Fernández refuses to confirm second run during YouTube interview

“All that’s left now is for martians to land,” he said of his term beset by natural and economic disasters

President Alberto Fernández has once again refused to confirm whether he will run for re-election and repeated that his ruling Frente de Todos coalition would compete in primary elections. The comments came during a long interview with journalist Tomás Rebord on his YouTube interview show, El Método Rebord.

When asked about this year’s elections, Fernández reiterated he supports a primary election within his coalition and hopes that the FdeT will run with different candidates in the presidential primaries.

“A [primary election] is the best thing that could happen,” he said. “What’s better than seeing all of our supporters organizing?” he added. 

In a lengthy interview of over two hours, the president spoke about Argentina’s current financial and political challenges, his political career, peronism, the infighting within Frente de Todos, and his insights on the Macri government. 

“I want the Frente de Todos to win: it could be me, it could be someone else – but I want Argentina to continue to grow and to push whatever social justice policies are needed,” Fernández said. 

Argentina’s electoral calendar starts with August primaries known as the PASO (Open, Simultaneous, and Obligatory Primary Elections), which define which parties and candidates will take part in October’s general election. All coalitions that reach 1.5% of total votes are qualified to run in the following stage, and each is led by the candidate who gained the most votes.

While the opposition main coalition (Juntos por el Cambio) has already announced some significant decisions, such as that former president Mauricio Macri will not run for a second term, the FdeT coalition created by Cristina Fernández de Kirchner in 2019 has not confirmed who will compete in the primary elections. 

In the past, Alberto Fernández stated he would be willing to run again in case that benefited his party, but he didn’t confirm it yesterday during the interview, nor did he mention potential candidates within his coalition.

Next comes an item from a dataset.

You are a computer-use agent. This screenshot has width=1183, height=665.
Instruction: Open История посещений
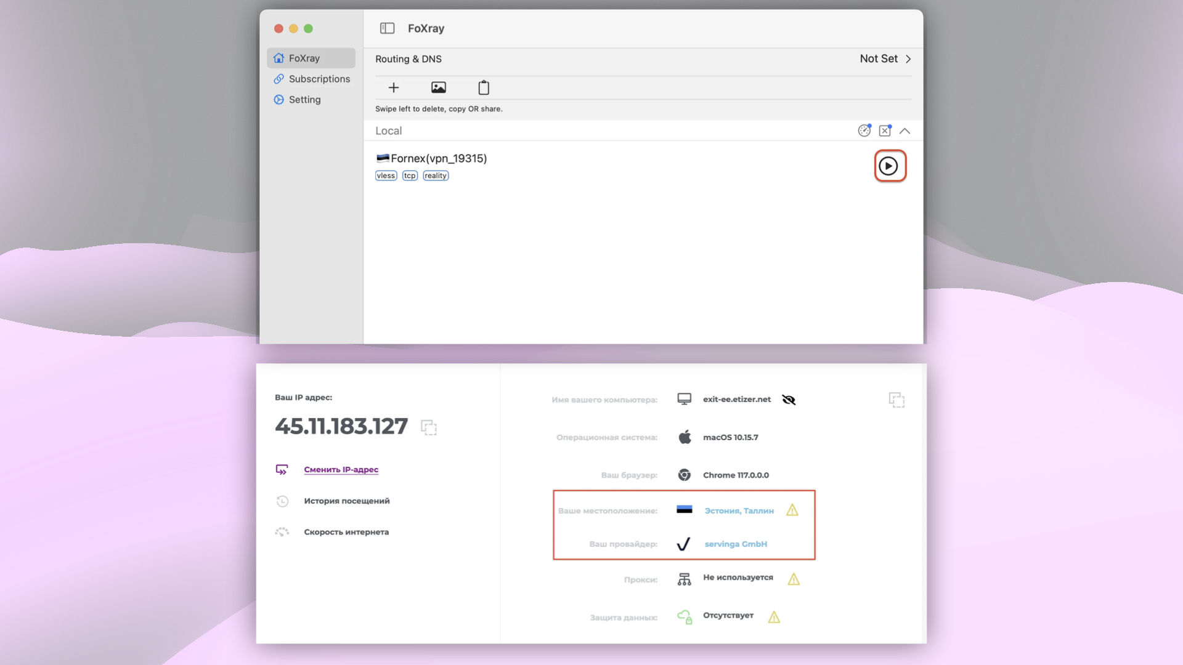click(x=346, y=501)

In Argentina, it is highly unusual for a sitting president to run in primaries against members of their own coalition. 

Fernández recalled that in a march for the National Activism Day (Día de la Militancia) on November 17, 2021, he told attendees that 2023 candidates should compete in primaries. “No one can say that they’re surprised,” he said. “If I said something like that back then, it’s because I’m convinced.”

Last night, he said that his top priority is that JxC doesn’t win power again, that he wants his coalition to choose “whoever helps us to win”, and that he is confident that there are “actors that could show up in the political scenario and become candidates”. 

“These weren’t happy years,” he said, referring to his presidential mandate, during which he has faced the COVID-19 pandemic, the challenges of the IMF debt deal, the consequences of Russia’s war on Ukraine, and now a punishing drought that has slashed agricultural exports and, consequently, earnings. “Had I been able to choose, I would have chosen a happier set of four years.” 

“I don’t know if I’d like to be the president for another mandate, all that’s left now is for Martians to land in Argentina,” he laughed, adding that “I want the Frente de Todos to continue in power – with whoever that is.”